▸ EXERCISE INSTRUCTIONS:
Could you copy every entry exactly, dropping the pictures?

▸ SUPPLIED INFORMATION:
────────────────

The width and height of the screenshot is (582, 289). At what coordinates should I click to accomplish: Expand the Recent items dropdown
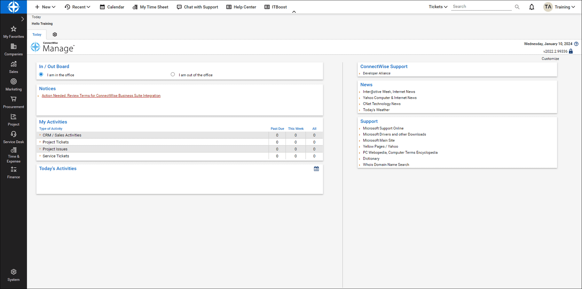click(x=77, y=7)
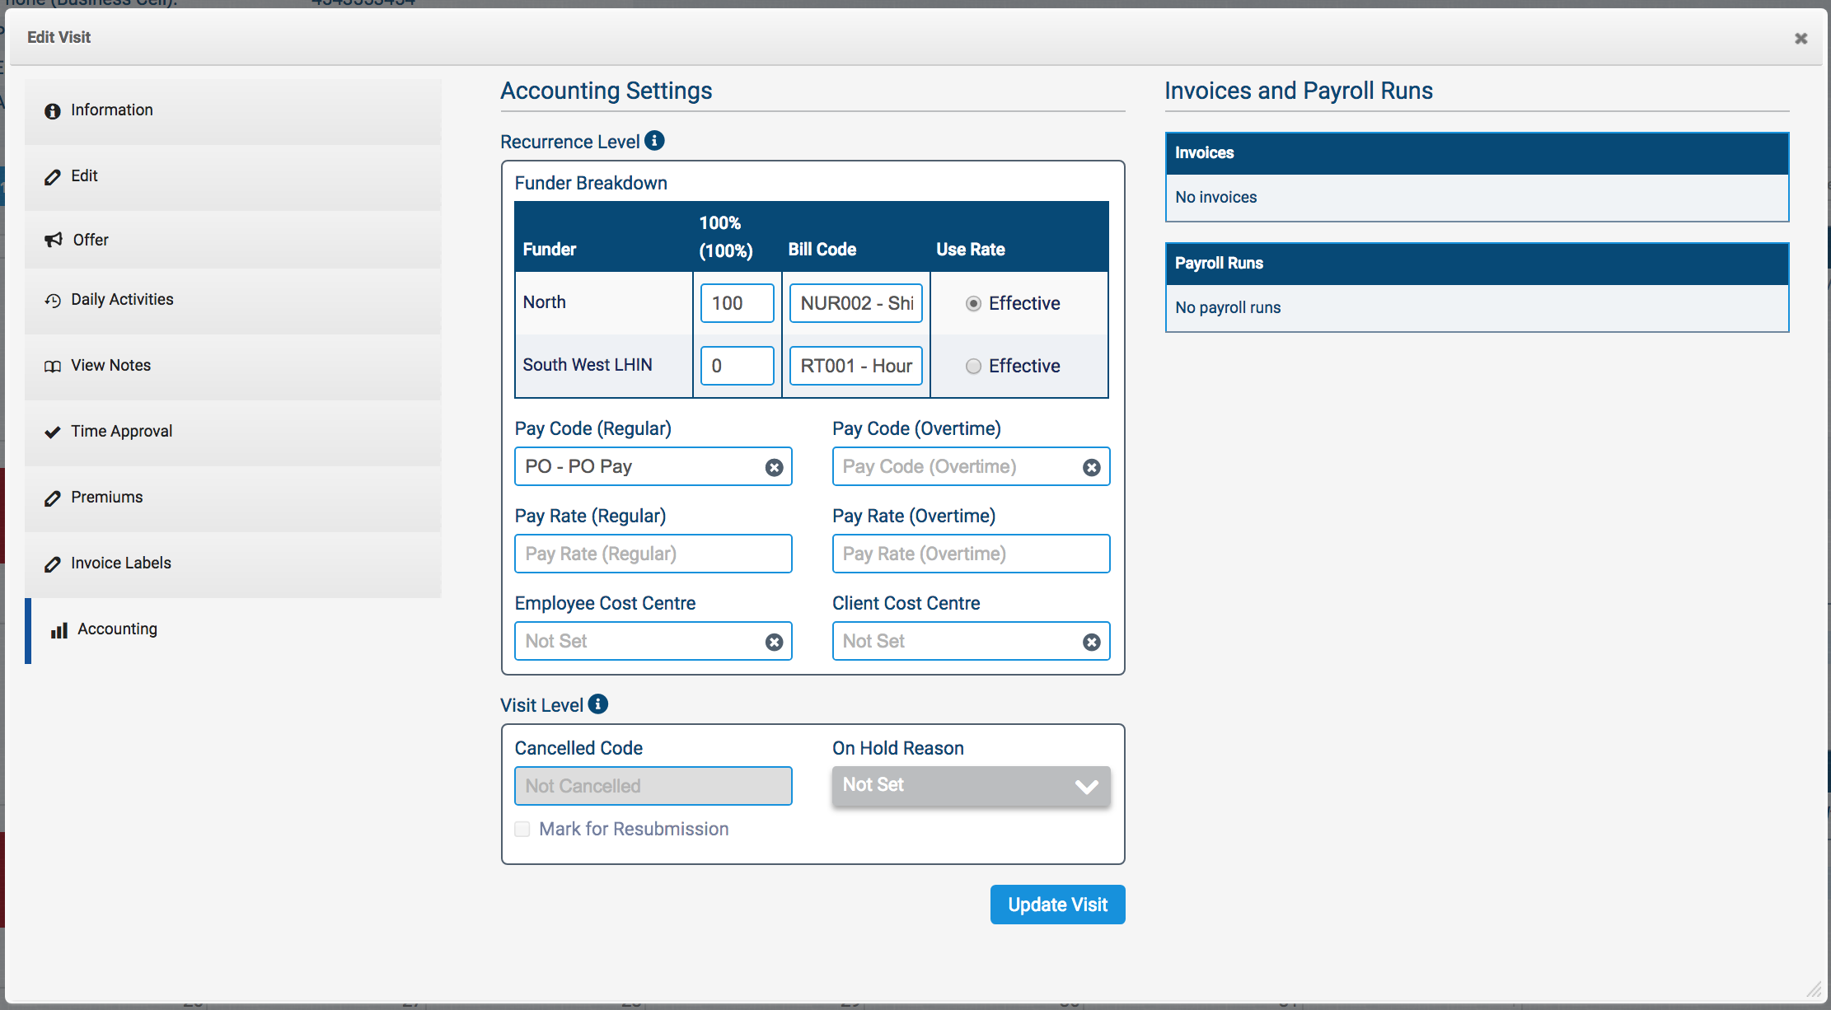Click the Offer megaphone icon
Viewport: 1831px width, 1010px height.
click(54, 240)
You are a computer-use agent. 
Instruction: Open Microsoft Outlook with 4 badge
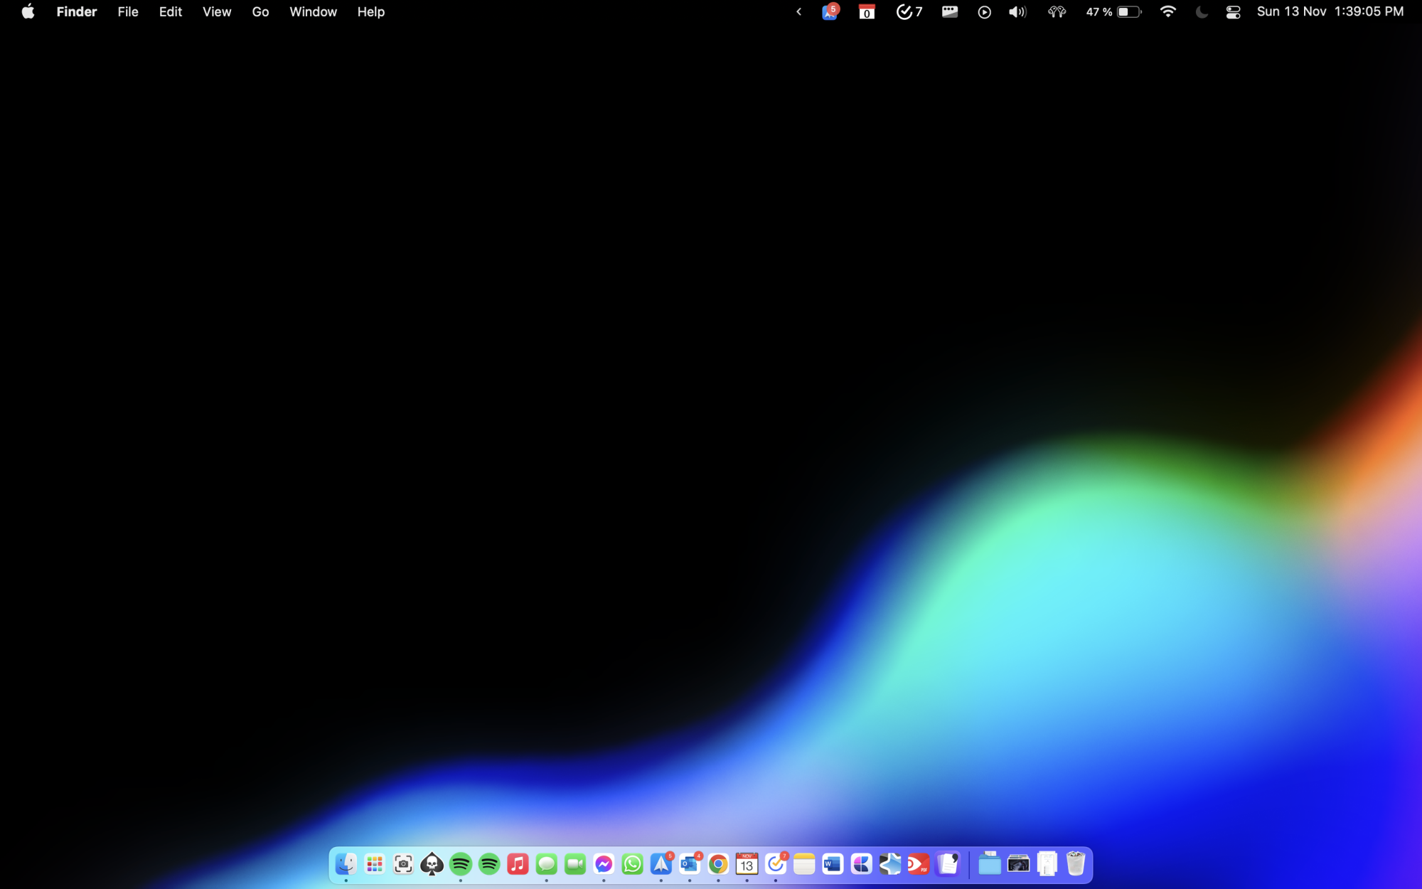689,864
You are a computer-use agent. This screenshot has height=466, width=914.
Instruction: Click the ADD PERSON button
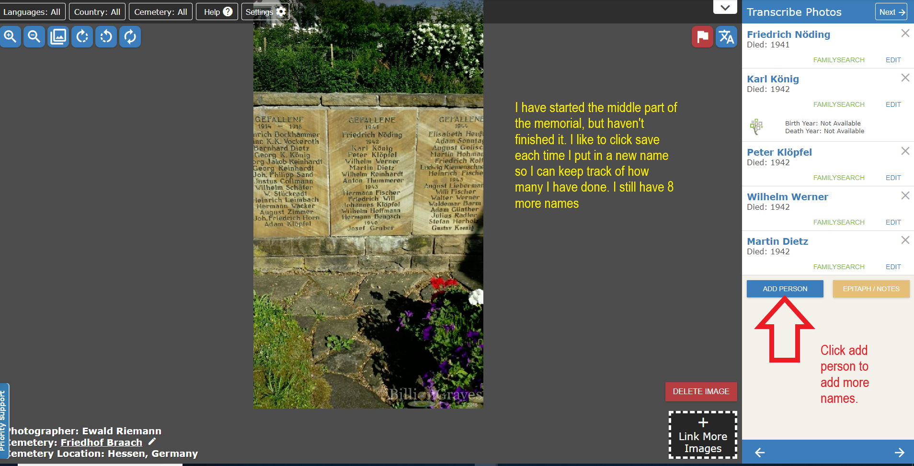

────────────────

▸ RESULT BELOW:
The width and height of the screenshot is (582, 289). At what coordinates should I click to accomplish: Expand the Recent items dropdown
click(x=77, y=7)
Click the Offer megaphone icon
Viewport: 1831px width, 1010px height.
click(54, 240)
You are a computer-use agent. 
Instruction: Open Microsoft Outlook with 4 badge
689,864
You are a computer-use agent. This screenshot has height=466, width=914.
Instruction: Click the ADD PERSON button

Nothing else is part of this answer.